La Juventus scalda i motori in vista della supersfida contro il Napoli. A suonare la carica ci pensa Khéphren Thuram, che dalle colonne de La Gazzetta dello Sport ha lanciato messaggi chiari alla squadra, ai tifosi e… al mercato.
Il derby d’Italia in famiglia e il “no” all’Inter
Il tema più caldo riguarda inevitabilmente il rapporto con il fratello Marcus e le voci di mercato. Khéphren chiude ogni porta a un possibile futuro nerazzurro, giurando fedeltà alla causa bianconera:
“Le voci sull’Inter? Non si può star dietro a tutto, io sto bene alla Juve e non andrei mai all’Inter. Se vorrei Marcus qui? No, lui ha la sua squadra. Ci basta giocare insieme nella Francia”.

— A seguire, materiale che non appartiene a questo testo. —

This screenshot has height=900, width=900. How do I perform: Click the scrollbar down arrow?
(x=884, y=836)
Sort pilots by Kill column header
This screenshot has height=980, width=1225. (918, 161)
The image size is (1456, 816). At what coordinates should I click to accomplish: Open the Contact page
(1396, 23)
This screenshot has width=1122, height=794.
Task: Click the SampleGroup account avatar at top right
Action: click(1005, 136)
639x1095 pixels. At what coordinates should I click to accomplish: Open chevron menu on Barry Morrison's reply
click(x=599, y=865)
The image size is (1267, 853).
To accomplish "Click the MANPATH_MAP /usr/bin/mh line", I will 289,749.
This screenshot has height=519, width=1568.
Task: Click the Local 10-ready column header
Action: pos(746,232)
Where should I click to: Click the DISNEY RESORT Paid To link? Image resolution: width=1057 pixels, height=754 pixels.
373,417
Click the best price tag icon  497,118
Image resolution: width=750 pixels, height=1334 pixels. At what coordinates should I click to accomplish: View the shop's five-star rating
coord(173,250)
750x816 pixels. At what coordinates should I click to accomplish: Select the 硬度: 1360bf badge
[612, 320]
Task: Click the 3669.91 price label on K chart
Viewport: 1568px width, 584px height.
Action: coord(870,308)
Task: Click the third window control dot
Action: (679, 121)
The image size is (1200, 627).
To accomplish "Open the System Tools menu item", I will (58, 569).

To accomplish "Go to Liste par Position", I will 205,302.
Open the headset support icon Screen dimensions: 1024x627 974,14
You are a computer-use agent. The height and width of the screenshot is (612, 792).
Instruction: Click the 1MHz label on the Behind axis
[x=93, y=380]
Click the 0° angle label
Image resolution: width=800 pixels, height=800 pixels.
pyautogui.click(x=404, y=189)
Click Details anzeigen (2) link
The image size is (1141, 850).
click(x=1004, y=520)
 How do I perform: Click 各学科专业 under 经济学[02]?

Napoli e la lezione di papà Lilian
Sulla sfida contro la squadra di Antonio Conte, il centrocampista non mostra timori reverenziali, forte anche dei racconti del padre Lilian:
“Il Napoli è forte e ha un grande allenatore, papà mi ha detto che Conte era uno di personalità anche da giocatore. Ma siamo la Juve e qui l’unico pensiero è vincere. Paura? Non esiste nel calcio”.
Proprio il padre resta il suo critico più severo: “Dopo il gol al Benfica mi ha detto bravo, ma subito dopo mi ha spiegato dove potevo fare meglio. Sono segreti tra padre e figlio”.
Spalletti, i “foglietti” e il paragone con Pogba
Thuram è rimasto stregato dai metodi di Luciano Spalletti:
“È geniale: vede cose che altri neanche immaginano. Nella sala video ha affisso tanti foglietti con informazioni utili. Ce n’è uno che ci ricorda di girare la testa in campo”.
Se Spalletti è il maestro, l’idolo resta Paul Pogba, definito “inarrivabile” e unico nel suo genere.
Consigli per gli acquisti: “Prendete Benzema”
Il francese si trasforma anche in direttore sportivo, sponsorizzando l’arrivo di campioni esperti come Benzema (38 anni) o Kanté: “Karim è intelligente, ha vinto il Pallone d’Oro: farebbe la differenza alla Juve e in tutti i tornei del mondo. L’età non conta”.
Spogliatoio e vita italiana
Infine, un retroscena sui compagni. McKennie è l’animatore del gruppo (“organizza cene a casa sua”), mentre su Jonathan David assicura: “È un ‘Iceman’ sotto porta, ma si è visto ancora poco delle sue qualità”.
E l’ambientamento in Italia? Thuram ha imparato la regola d’oro a tavola: “Ho imparato a non mettere il parmigiano sul pesce come facevo in Francia”.